By: Julius Melnitzer | September 8, 2023
An arbitrator has ruled that a pension grievance filed seven years beyond a collective agreement’s time limit could proceed because of the employer’s “culture of acquiescence” regarding enforcement of the limit.
“The message to employers is that if they get in the habit of letting time limits slide, their lack of adherence can come back to bite them, especially because it can be tricky for an employer to get back on track,” says Landon Young, managing partner at Stringer LLP, who wasn’t involved in the case.
The case involved Ernest Noseworthy, an employee of Newfoundland Power Inc. and a member of the International Brotherhood of Electrical Workers, Local 1620. The union filed a grievance on behalf of Noseworthy, alleging the company gave him incorrect pension information that compromised his pension benefits.

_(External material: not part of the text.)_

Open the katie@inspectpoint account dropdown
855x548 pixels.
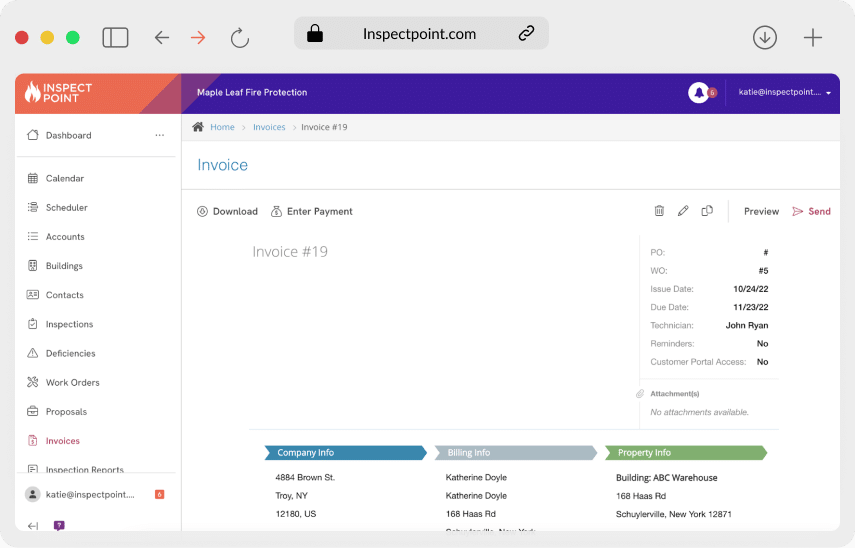(784, 92)
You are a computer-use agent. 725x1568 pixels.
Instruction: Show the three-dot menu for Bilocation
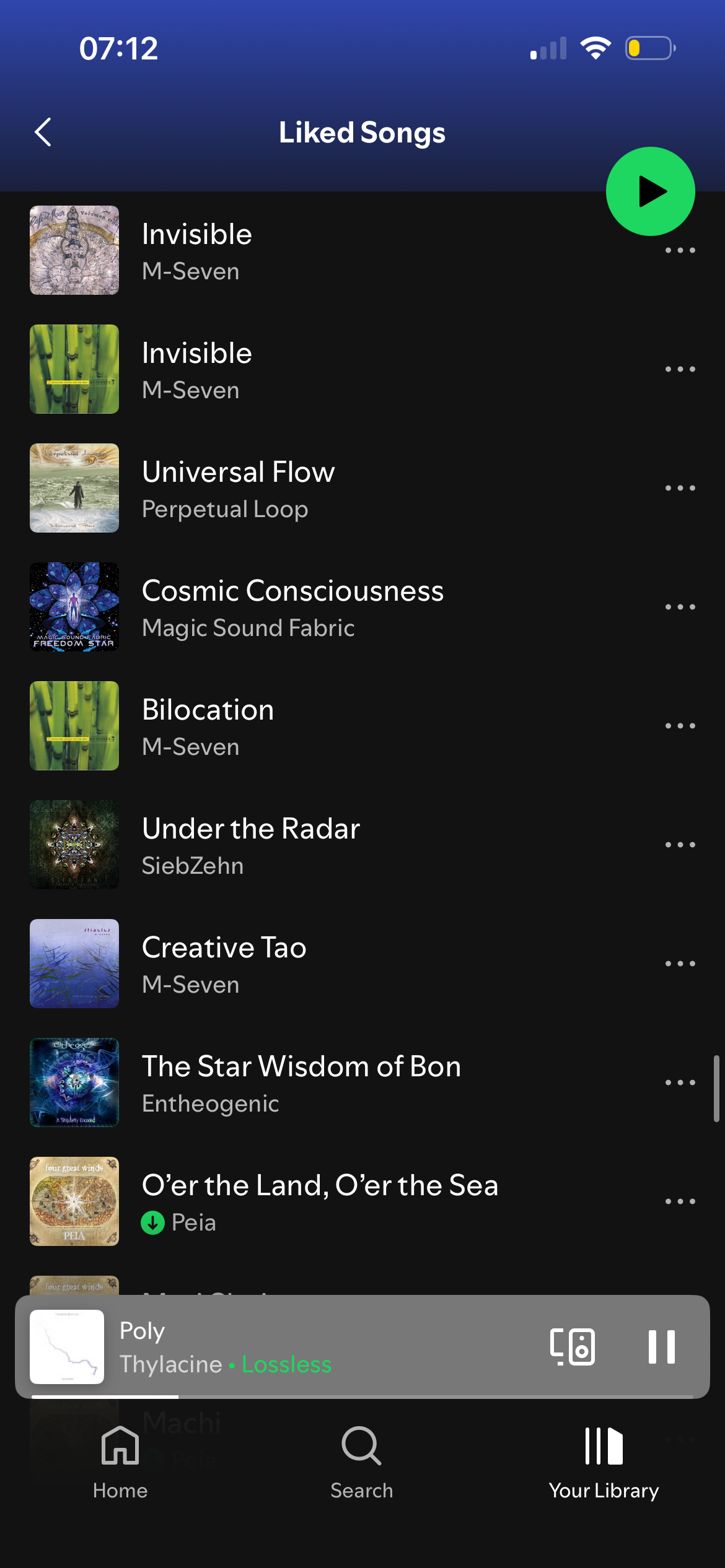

Noseworthy and his wife separated in 2012. He claimed that, at the time, a human resources professional told him he could split his pension with his ex-wife but rebuild it in full by working longer. However, in 2015, the company informed Noseworthy that 35 years was the maximum pensionable credited service and that the service lost to his ex-wife was included in that maximum.
It wasn’t until seven years later, in February 2022, that the union filed a grievance. MORE . . .
Julius Melnitzer is a Toronto-based legal affairs writer, ghostwriter, writing coach and media trainer. Readers can reach him at [email protected] or https://legalwriter.net/contact.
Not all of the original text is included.